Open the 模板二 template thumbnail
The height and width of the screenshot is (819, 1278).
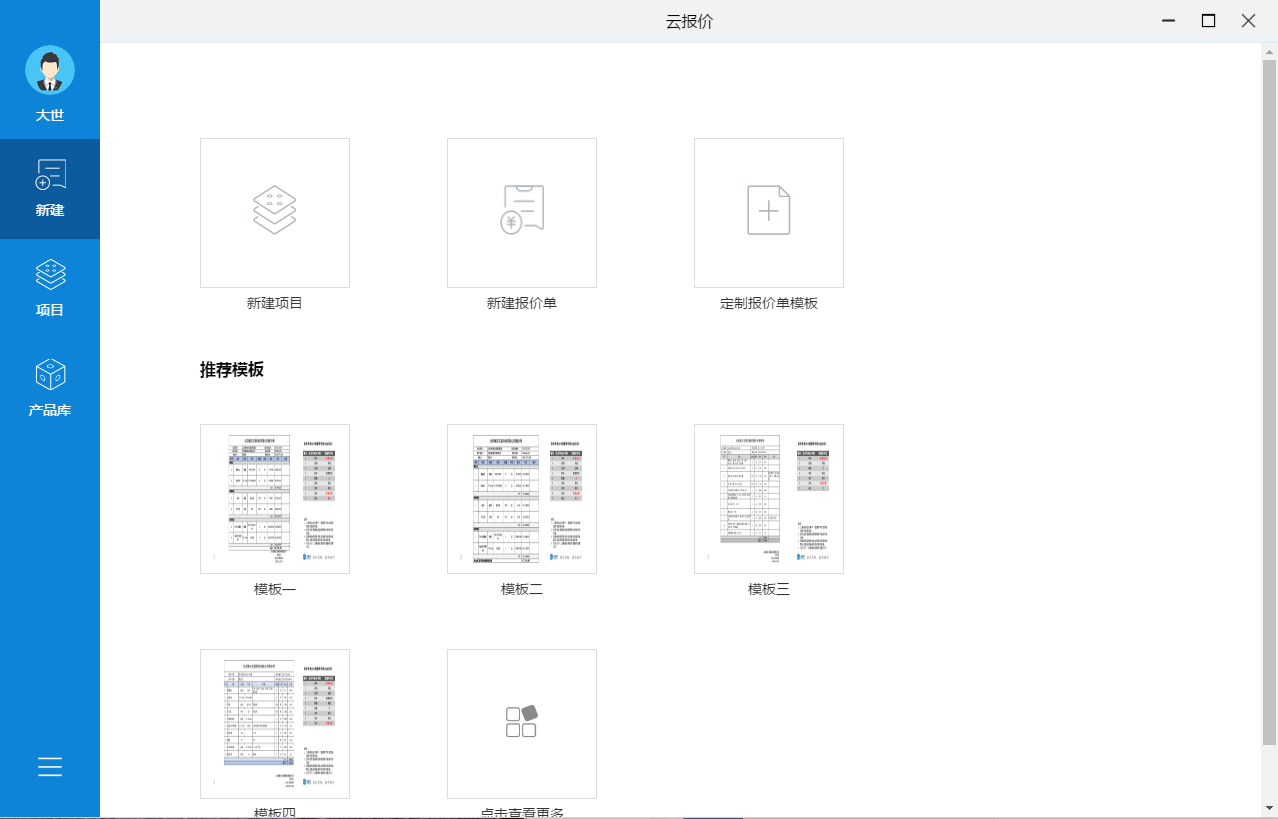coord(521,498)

=====

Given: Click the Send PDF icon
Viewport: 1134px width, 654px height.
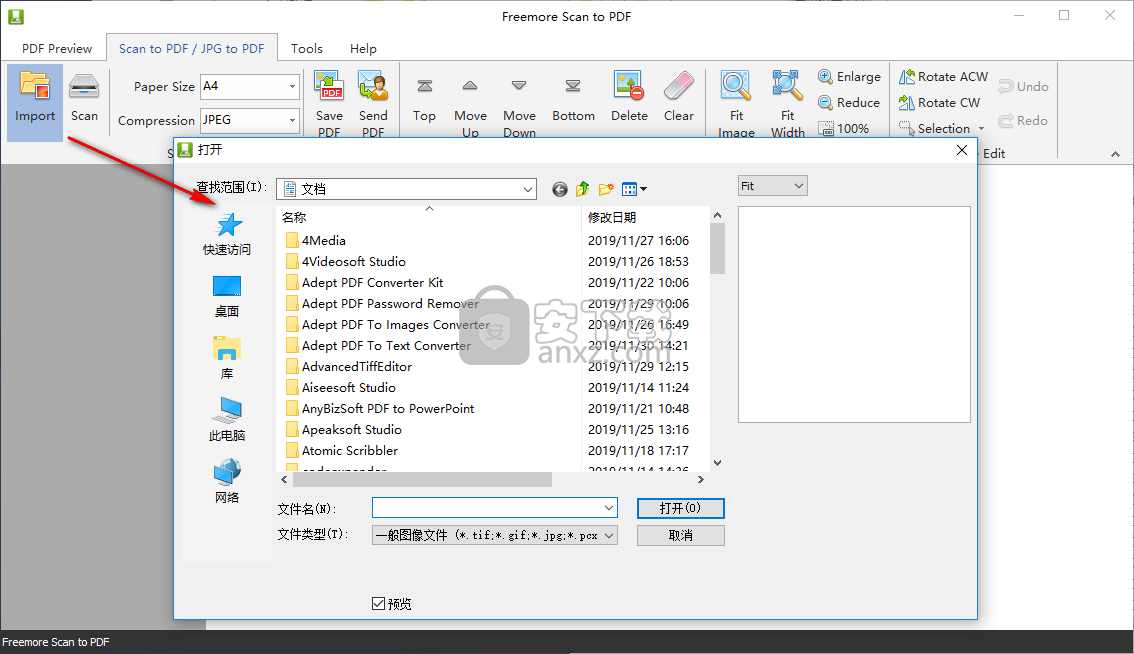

=====

# [Work to be completed]
Within the data above, the span starting at the line containing "Given: Click the Send PDF icon" and ending at the line containing "Viewport: 1134px width, 654px height." is to be retyped exactly, with no other lines.

# [Response area]
Given: Click the Send PDF icon
Viewport: 1134px width, 654px height.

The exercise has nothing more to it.